For orientation, chinchillas use their other, better-developed sense organs.
How Good Are Other Sensory Organs in Chinchillas?
Even though the eyes of chinchillas have more to offer than long thought, vision is still not their most important sense. Like many other nocturnal animals, they use their other senses to orient themselves, find food and detect predators in time.
Let’s take a closer look at the other senses of chinchillas.
Chinchillas Sense of Smell
Chinchillas have a very good sense of smell. They orientate themselves very strongly on smells and also communicate with conspecifics via smells.
For example, they use odors to mark their territory. Other chinchillas can perceive these territory markings and know that someone already lives here.
The sense of smell is also used to detect readiness to mate. Female chinchillas emit pheromones when they are in heat, which male chinchillas can sense.
But they can also detect and locate food with their good sense of smell. They can also detect with their nose when food is pre-spoiled. In this they are far ahead of humans, they perceive odors that are not recognizable to us.
Another sense that is very well developed in chinchillas is hearing. Chinchillas can hear much better than humans and also perceive a wider frequency spectrum.
Chinchillas can hear sounds between 50 Hz and 33 kHz. This is above the range perceived by humans, which ends at 20 kHz, but is not as pronounced as in other rodents. Guinea pigs, for example, can even hear up to 52 kHz.
Due to their large ears, which they can also direct towards a sound source, they are well able to recognize the exact origin of a sound. In this respect, they are also superior to us.
But chinchillas can do much more. In laboratory studies, it was found that chinchillas can even distinguish human speech sounds. They are able to distinguish an “a” from an “i”, and even a “t” from a “d”.
Chinchillas Sense of Touch
The sense of touch in chinchillas works through the long tactile hairs that they have on their snout.

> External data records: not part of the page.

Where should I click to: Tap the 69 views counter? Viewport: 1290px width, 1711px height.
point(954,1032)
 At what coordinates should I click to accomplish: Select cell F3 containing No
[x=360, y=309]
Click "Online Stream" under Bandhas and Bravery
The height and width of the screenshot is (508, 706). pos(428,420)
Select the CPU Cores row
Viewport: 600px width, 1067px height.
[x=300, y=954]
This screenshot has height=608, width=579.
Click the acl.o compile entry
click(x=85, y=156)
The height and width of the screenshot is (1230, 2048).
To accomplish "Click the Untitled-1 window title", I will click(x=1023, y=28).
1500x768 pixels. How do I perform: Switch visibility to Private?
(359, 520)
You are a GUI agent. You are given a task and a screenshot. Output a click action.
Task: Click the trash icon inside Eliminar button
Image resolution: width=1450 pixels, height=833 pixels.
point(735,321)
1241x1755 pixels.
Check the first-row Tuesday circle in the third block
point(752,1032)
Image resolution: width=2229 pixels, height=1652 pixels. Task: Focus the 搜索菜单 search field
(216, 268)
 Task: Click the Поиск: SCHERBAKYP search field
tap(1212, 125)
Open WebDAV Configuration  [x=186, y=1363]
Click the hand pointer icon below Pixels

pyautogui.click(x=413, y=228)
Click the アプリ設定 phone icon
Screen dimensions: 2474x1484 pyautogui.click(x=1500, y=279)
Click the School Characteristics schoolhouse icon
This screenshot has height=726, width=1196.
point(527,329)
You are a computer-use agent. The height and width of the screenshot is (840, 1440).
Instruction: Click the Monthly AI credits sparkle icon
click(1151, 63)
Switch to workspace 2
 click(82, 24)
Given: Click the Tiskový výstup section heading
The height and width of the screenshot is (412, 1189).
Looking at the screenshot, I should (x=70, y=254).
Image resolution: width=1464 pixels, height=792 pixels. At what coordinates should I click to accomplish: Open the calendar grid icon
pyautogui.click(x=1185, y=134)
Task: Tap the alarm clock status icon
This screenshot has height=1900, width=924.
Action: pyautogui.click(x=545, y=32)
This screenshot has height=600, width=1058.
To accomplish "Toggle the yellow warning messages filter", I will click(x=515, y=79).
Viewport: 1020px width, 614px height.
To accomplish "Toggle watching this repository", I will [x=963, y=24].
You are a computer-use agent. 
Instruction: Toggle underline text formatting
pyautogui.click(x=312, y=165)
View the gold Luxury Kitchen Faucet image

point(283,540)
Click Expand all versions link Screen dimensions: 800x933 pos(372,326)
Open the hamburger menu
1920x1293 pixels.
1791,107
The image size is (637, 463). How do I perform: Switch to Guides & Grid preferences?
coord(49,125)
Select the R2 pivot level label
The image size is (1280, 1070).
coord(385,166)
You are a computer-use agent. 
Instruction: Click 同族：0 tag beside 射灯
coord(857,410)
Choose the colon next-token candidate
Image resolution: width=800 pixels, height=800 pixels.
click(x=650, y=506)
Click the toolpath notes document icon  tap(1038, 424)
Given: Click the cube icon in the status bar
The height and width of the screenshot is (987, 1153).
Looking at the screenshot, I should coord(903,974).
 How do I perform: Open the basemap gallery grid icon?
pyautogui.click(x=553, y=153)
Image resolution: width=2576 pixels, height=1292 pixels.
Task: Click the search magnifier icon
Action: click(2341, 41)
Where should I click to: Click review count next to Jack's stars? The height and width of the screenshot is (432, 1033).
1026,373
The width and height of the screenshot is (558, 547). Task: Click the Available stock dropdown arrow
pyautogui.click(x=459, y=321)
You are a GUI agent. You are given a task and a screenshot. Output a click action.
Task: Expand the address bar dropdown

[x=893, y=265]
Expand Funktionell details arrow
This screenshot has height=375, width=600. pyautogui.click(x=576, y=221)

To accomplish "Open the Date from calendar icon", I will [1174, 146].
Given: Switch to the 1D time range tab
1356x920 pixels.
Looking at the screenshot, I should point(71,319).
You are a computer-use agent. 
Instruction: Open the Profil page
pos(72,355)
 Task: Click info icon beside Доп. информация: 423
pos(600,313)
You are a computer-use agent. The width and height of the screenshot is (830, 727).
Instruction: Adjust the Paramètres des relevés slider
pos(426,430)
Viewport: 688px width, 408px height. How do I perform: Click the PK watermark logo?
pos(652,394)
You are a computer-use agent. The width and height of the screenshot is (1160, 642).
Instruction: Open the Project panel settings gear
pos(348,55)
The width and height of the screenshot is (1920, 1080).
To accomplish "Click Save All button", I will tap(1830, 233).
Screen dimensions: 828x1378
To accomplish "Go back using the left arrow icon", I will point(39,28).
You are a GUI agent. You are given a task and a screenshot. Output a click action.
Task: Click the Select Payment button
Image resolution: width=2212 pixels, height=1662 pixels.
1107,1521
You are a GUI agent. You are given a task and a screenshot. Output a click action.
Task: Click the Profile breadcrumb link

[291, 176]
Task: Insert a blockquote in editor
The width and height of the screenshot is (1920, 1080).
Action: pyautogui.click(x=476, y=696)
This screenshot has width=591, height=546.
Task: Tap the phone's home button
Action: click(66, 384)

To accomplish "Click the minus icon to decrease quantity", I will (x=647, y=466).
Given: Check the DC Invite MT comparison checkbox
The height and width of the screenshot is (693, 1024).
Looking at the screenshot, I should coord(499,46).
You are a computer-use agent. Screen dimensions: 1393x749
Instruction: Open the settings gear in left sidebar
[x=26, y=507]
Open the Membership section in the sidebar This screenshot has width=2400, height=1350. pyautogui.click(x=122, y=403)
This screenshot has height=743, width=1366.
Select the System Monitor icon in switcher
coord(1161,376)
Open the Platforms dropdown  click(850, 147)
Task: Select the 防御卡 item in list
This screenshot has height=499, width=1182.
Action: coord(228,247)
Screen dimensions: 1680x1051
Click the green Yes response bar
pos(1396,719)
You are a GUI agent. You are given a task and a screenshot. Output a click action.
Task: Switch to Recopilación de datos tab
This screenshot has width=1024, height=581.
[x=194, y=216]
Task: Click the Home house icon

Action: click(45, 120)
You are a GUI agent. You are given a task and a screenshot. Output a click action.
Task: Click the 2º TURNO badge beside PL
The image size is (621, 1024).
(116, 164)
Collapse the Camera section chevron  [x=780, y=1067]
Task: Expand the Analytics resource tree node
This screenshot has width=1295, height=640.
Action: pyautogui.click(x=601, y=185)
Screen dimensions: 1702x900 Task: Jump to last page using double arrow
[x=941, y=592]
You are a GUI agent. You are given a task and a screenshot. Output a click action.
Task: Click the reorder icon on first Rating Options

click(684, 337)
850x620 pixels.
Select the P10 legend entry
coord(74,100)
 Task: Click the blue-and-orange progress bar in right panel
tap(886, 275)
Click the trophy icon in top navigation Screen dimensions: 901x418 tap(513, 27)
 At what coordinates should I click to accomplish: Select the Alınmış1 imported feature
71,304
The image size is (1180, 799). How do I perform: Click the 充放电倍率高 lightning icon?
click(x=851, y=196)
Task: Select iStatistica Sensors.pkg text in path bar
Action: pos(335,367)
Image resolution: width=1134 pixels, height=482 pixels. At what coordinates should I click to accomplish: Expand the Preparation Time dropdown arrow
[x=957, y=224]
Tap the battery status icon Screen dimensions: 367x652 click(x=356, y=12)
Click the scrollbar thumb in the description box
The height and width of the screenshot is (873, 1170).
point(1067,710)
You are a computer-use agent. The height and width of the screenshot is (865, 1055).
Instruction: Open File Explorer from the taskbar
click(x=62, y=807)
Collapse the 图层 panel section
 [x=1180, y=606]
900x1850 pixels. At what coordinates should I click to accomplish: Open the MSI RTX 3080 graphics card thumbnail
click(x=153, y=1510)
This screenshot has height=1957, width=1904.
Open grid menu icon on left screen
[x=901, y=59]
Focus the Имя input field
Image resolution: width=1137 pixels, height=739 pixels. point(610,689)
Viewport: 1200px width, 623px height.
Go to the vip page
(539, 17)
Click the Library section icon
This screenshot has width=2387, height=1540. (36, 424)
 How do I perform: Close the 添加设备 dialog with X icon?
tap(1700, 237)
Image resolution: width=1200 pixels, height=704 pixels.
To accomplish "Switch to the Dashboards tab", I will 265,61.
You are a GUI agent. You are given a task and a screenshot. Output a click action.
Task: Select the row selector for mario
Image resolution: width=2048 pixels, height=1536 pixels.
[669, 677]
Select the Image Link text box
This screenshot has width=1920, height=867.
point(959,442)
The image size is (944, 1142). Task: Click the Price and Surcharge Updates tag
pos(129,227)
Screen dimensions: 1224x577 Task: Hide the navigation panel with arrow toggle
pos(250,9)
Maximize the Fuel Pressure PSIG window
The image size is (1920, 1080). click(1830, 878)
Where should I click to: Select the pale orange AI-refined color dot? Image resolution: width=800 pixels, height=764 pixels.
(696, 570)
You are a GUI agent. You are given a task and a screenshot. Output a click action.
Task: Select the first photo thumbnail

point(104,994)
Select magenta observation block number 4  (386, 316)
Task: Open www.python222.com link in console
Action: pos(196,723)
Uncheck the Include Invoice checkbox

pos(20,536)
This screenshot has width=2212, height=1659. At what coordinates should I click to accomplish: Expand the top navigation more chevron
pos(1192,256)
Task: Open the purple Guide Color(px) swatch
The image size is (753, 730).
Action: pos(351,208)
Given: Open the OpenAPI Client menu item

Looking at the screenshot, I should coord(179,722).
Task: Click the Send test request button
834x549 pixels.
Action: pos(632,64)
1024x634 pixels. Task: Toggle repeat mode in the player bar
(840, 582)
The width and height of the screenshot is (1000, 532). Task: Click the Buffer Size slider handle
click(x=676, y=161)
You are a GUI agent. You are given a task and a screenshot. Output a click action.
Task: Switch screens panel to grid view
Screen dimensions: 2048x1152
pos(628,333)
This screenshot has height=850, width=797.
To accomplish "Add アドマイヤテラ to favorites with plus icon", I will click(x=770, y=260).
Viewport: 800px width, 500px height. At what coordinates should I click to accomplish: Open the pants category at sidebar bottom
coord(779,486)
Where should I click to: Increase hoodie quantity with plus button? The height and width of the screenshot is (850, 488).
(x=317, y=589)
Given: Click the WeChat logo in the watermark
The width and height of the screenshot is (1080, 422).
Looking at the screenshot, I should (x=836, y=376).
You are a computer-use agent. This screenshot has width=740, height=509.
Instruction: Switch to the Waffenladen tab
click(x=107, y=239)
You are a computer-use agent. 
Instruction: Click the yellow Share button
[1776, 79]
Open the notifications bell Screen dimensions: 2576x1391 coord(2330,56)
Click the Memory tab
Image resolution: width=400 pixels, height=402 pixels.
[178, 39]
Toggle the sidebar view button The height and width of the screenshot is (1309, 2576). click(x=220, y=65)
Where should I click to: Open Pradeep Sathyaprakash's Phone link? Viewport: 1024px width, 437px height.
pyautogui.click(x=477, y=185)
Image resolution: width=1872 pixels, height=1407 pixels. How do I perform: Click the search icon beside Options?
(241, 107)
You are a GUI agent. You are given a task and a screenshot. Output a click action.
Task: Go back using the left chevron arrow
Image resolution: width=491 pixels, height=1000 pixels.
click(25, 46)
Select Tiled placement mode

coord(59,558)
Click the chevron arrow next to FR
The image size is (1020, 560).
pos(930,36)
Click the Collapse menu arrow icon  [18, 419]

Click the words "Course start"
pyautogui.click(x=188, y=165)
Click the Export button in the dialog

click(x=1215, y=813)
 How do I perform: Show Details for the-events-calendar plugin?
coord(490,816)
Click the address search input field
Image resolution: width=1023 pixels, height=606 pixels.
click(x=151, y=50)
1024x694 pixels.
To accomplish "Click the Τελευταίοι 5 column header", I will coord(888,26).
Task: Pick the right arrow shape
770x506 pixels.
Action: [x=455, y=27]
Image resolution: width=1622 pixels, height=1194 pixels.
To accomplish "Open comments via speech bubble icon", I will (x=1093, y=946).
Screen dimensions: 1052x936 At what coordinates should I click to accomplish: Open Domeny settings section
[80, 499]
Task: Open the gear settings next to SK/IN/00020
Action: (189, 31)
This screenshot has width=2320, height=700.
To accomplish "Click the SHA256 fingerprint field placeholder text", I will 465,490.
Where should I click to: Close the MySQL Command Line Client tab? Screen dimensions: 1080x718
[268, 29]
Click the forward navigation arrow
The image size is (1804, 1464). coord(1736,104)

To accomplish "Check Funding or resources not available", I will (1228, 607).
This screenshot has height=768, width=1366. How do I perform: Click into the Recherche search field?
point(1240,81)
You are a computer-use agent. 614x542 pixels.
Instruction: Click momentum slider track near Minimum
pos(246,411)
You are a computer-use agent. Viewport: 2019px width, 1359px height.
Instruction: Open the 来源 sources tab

With these 2 to 4 inch long tactile hairs they compensate for their deficits in vision, at least at close range.
They sniff at objects in the proximity and perceive these thereby both over the smell and over the Tasthaare. The hairs are constantly moving to detect as much as possible in their immediate environment.
This allows them to assess their direct surroundings very well, even at night.
Chinchillas Sense of Taste
Chinchillas eat everything, even things that are not good for them. This includes candy, wallpaper, painted furniture, and anything else that gets in their way.
However, they are very picky when it comes to choosing their food. They like to pick their favorite straws out of the hay first. Sometimes they also bite their pellets and then just take a new one. After all, the other pellet might taste better.
Conclusion: Are Chinchillas Color Blind?
Chinchillas are color blind by human standards. They probably can’t distinguish all colors the way humans can.
They have 3 different types of cone cells, but those for blue light are not as distinct as the other two.
Probably chinchillas cannot perceive the blue color as well as we do. But it is also likely that they cannot distinguish either red or green and yellow well either.
Like many other nocturnal animals, chinchillas rely more on their good hearing and sense of smell. Both are very well developed and allow them to perceive their surroundings.